-- START OF TEXT EXTRACT --

Finally, the Barrens despearately needs some of the faster respawn mechanics that are used in TBC and beyond. Even four+ years later, it's not uncommon to arrive at an area with a named quest mob and find someone else standing on top of the corpse awaiting the next respawn. The wait is a waste of time AND an immersion killer at the same time.

It's no harder to find the boss if you have to spot the corpse instead of the living mob, and it's frankly a bit unfair to the player to miss the boss' location because they had the misfortune of arriving after the old corpse despawned but before the enemy respawned. You might have to reclear a few mobs while you wait, but that's not really adding to the challenge either, just the time. It's far better to offer an item that spawns the boss, avoid the use of single boss mobs when they're not actually going to be any harder than regular mobs, or just offer faster respawns if you must (very few Wrath era quest targets have 5-minute respawn timers).

Taking The Good And The Bad
While I've been working on this little project, Tobold has helpfully summed up my point. There are many areas where WoW of 2009 is huge leaps above WoW of 2004. If you really do want to convince players to rail against the least common demonimator of theme park gaming, it would be good to learn from the areas where WoW has actually improved the genre.

-- END OF TEXT EXTRACT --

__TASK INSTRUCTIONS__
(1) In the text on World of Warcraft quest design, which area is said to desperately need faster respawn mechanics?
(2) Resume the World of Warcraft quest design text, starting after its final sentence.

-- START OF RECORDS --

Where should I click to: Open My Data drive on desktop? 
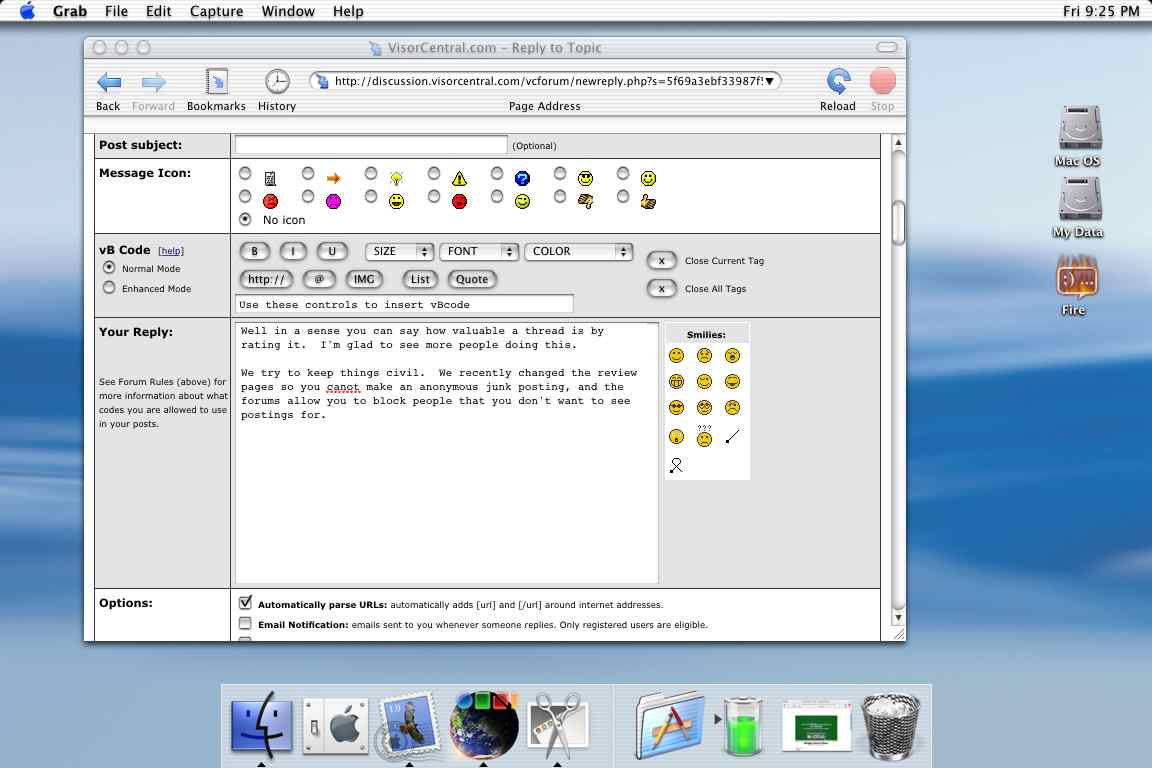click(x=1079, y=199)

-- END OF RECORDS --
-- START OF RECORDS --

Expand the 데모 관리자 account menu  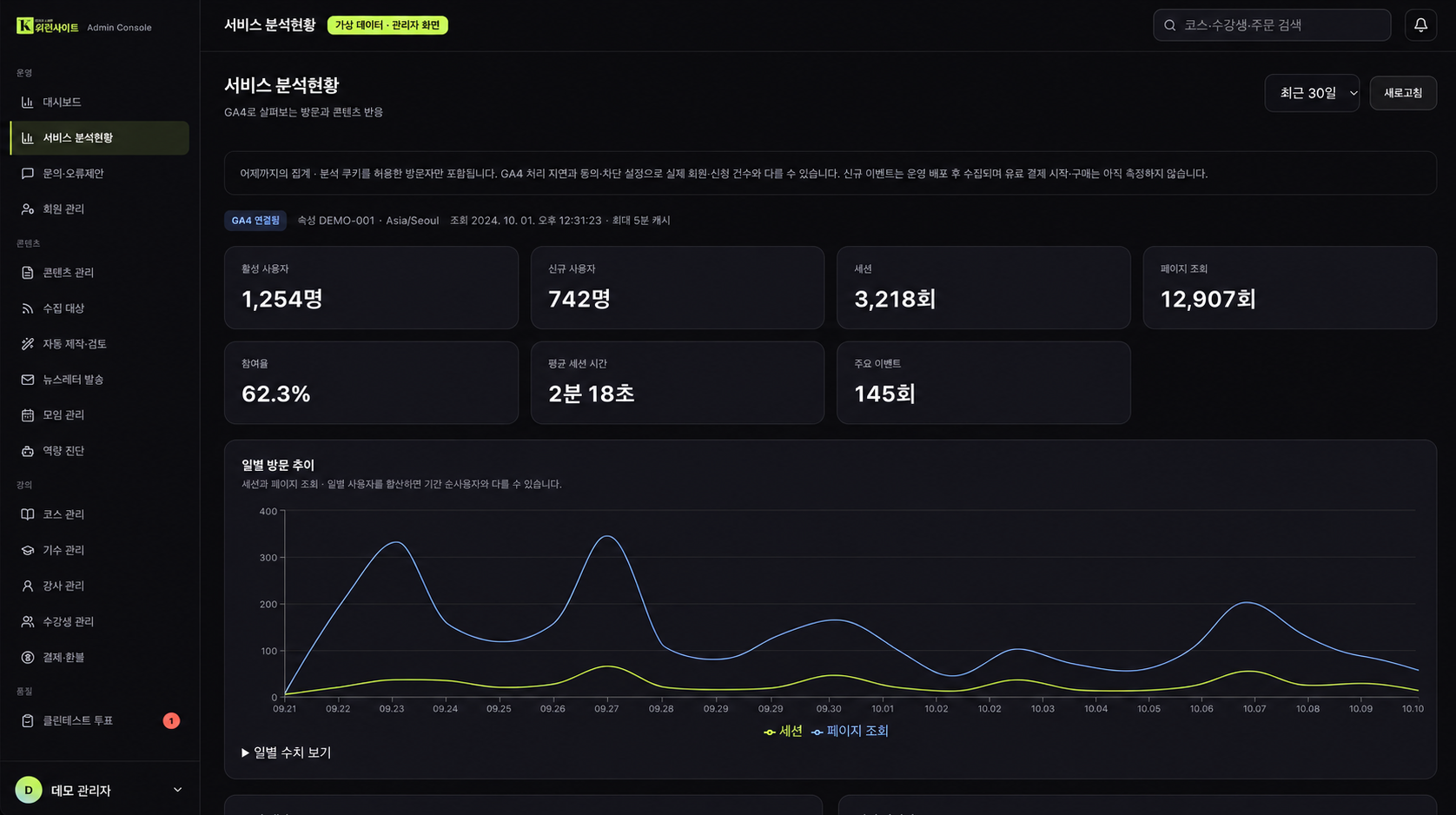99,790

-- END OF RECORDS --

__THE RESPONSES__
(1) The Barrens.

(2)
This is not to say that all you have to do is fix spawns, travel, and level tuning to get players to embrace five-year-old content. Part of the reason why Barrens chat has is reputation is that so many of the quests are very frustrating in the absence of out-of-game knowledge. Some players won't have the patience for more exploration - you'll note that the photoseries deliberately glosses over the whole combat side of things that is, for some folks, the point of the game. Still, fixing the issues that don't hurt the difficulty might help make this type of content more palatable to more players, which is what needs to happen if developers are going to spend time making it.

6 comments:

  1. I took my 58.5 priest to Outland last weekend. Only took a few hours to get to 60, then once I got flight, it's REALLY easy to finish Helfire Peninsula quickly. I remember with my main constantly aggroing those stupid pigs. Although it was annoying, I won't ever forget the area and how careful I had to be.

    It's definitely too easy now, but I won't complain because I just want to blow through Outland as quickly as possible.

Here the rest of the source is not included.